Exercise details:
Locate each line in the listing that contains the word "folder" and copy those lines.

Text and item location entries
# # #

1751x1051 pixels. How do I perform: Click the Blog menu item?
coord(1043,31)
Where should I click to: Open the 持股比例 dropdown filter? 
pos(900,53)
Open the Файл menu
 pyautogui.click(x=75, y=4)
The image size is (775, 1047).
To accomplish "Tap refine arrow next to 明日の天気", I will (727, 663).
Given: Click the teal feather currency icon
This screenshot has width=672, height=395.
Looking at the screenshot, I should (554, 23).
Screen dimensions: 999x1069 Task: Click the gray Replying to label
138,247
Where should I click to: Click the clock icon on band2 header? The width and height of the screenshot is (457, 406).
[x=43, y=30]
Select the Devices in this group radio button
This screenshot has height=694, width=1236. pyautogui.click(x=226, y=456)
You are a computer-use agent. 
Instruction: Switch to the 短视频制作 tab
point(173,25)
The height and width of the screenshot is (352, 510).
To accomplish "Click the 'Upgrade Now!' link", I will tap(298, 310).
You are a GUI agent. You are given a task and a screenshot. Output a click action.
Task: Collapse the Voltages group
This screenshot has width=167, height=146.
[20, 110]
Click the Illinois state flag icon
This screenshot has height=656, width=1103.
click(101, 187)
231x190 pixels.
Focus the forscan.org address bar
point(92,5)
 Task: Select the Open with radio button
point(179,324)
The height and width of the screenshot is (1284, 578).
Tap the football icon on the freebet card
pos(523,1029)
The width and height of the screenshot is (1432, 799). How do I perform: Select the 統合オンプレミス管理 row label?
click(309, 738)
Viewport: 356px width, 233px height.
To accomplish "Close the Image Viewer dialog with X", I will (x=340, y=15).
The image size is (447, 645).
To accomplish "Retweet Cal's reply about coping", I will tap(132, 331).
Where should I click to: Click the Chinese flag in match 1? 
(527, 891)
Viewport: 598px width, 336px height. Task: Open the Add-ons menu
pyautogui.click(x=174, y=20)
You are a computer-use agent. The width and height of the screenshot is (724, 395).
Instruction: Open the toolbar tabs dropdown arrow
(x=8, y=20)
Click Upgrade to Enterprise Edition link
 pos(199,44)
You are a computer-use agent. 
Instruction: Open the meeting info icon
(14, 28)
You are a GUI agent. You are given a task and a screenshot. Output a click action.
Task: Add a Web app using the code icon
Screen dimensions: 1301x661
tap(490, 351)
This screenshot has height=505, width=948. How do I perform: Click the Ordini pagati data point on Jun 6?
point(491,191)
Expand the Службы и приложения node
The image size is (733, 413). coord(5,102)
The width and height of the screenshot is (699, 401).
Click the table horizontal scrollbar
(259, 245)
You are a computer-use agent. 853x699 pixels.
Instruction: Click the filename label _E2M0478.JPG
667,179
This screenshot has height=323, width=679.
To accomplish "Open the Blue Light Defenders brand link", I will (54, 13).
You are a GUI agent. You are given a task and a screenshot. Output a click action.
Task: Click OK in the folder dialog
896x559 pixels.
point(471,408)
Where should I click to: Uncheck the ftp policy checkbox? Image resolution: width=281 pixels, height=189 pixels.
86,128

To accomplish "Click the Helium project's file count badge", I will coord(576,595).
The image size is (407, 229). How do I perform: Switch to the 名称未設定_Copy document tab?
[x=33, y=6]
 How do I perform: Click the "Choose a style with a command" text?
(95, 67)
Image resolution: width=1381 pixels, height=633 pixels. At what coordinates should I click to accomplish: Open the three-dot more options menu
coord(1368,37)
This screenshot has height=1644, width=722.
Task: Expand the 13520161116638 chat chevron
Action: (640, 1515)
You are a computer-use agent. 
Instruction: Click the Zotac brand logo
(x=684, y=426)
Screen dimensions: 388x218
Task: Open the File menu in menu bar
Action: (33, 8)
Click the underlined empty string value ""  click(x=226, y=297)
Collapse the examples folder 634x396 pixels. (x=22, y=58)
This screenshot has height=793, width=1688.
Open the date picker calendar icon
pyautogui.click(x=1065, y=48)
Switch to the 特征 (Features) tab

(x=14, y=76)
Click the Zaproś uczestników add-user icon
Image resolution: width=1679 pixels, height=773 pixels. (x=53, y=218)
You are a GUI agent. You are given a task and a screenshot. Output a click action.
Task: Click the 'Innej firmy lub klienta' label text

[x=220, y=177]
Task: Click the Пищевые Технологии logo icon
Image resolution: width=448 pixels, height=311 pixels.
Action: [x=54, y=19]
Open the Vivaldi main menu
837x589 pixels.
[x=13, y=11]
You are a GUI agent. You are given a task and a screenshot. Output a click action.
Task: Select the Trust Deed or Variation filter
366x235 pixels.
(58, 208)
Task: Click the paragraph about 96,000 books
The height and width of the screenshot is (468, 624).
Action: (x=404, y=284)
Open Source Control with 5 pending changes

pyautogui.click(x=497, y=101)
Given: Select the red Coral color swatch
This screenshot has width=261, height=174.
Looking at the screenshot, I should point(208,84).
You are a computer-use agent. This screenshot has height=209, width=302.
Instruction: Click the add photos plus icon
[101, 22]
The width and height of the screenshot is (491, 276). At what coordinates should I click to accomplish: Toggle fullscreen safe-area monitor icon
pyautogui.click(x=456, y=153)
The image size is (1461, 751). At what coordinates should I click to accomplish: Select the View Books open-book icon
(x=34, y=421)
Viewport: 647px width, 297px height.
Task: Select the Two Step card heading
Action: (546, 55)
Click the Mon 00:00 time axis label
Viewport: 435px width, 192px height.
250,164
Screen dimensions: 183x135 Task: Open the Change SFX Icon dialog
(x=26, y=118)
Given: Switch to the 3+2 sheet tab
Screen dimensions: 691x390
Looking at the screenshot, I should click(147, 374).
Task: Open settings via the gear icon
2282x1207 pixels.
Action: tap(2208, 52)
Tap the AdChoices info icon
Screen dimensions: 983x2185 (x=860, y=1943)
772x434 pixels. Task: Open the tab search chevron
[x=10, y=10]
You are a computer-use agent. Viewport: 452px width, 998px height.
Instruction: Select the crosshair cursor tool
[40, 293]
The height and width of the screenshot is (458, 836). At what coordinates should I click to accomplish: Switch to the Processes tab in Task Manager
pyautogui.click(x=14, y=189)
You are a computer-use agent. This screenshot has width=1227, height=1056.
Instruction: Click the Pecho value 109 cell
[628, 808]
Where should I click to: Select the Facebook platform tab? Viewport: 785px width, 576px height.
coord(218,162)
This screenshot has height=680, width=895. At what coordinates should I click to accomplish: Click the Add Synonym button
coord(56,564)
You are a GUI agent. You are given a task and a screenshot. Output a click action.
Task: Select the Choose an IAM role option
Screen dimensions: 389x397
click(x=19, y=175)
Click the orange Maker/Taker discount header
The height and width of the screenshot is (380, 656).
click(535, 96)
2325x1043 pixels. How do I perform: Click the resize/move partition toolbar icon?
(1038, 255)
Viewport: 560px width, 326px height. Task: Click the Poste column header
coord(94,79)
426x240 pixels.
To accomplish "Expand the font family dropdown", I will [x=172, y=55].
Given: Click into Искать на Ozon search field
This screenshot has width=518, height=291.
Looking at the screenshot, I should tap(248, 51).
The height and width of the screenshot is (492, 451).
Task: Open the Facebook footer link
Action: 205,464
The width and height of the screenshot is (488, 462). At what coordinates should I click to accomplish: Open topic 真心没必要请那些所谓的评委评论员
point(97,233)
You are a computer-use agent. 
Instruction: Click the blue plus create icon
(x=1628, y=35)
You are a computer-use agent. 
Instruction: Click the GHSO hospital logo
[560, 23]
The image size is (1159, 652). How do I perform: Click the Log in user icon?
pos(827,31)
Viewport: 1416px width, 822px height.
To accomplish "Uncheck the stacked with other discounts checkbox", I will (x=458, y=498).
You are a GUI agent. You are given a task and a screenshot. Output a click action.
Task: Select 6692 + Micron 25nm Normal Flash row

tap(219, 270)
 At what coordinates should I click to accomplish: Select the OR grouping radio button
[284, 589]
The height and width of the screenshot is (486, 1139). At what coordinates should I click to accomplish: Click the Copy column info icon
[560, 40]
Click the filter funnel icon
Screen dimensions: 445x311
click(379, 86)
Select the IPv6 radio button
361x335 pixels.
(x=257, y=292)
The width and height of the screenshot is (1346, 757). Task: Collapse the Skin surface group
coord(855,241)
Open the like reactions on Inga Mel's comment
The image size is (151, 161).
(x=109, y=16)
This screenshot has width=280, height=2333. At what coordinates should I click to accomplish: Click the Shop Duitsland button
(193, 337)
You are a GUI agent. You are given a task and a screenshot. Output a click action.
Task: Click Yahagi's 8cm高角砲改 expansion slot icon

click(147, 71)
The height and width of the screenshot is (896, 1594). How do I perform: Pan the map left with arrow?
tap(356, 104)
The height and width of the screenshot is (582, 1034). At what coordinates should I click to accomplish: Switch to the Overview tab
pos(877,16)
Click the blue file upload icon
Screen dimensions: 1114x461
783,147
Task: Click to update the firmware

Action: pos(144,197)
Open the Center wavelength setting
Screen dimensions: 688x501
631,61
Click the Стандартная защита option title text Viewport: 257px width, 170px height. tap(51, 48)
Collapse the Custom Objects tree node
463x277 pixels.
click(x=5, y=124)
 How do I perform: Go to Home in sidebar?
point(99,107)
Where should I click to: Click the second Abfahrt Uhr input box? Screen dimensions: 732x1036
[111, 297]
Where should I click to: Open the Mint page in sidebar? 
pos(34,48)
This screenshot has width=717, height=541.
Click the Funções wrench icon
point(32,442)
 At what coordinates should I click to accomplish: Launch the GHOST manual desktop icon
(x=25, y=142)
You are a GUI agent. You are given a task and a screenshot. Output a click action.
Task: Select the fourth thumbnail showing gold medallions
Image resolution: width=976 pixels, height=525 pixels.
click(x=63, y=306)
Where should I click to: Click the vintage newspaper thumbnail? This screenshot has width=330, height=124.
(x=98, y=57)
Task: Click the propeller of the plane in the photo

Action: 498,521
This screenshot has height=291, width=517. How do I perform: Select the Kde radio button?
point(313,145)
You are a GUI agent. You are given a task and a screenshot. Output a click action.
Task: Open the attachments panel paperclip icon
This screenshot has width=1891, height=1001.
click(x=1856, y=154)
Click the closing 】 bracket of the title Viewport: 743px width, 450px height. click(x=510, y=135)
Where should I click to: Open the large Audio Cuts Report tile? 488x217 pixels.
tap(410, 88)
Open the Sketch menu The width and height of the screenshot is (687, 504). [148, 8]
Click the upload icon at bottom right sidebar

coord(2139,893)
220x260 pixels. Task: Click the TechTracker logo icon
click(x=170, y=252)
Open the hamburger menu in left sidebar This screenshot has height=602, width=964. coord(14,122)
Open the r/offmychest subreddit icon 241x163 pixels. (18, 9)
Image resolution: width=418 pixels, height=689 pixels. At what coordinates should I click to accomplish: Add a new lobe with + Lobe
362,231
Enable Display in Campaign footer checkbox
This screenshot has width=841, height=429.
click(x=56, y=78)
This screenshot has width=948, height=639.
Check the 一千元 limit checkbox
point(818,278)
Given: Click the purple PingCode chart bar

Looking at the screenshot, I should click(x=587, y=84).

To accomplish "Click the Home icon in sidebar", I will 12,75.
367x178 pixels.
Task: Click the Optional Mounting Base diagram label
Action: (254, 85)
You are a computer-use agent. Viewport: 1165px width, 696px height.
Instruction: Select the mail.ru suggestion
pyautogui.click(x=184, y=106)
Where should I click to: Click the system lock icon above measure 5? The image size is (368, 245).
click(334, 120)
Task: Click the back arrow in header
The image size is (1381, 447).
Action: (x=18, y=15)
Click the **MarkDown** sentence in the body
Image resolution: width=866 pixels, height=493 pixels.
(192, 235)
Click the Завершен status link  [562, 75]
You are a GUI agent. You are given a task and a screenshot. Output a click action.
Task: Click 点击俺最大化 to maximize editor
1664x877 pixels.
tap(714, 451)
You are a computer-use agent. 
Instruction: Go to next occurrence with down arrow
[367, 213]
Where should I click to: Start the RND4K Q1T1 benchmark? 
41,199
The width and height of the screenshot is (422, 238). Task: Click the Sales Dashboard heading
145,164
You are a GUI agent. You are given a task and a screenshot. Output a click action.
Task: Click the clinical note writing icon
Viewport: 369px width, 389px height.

# # #

Completed task:
Task: Click OK in the folder dialog
Collapse the examples folder 634x396 pixels. (x=22, y=58)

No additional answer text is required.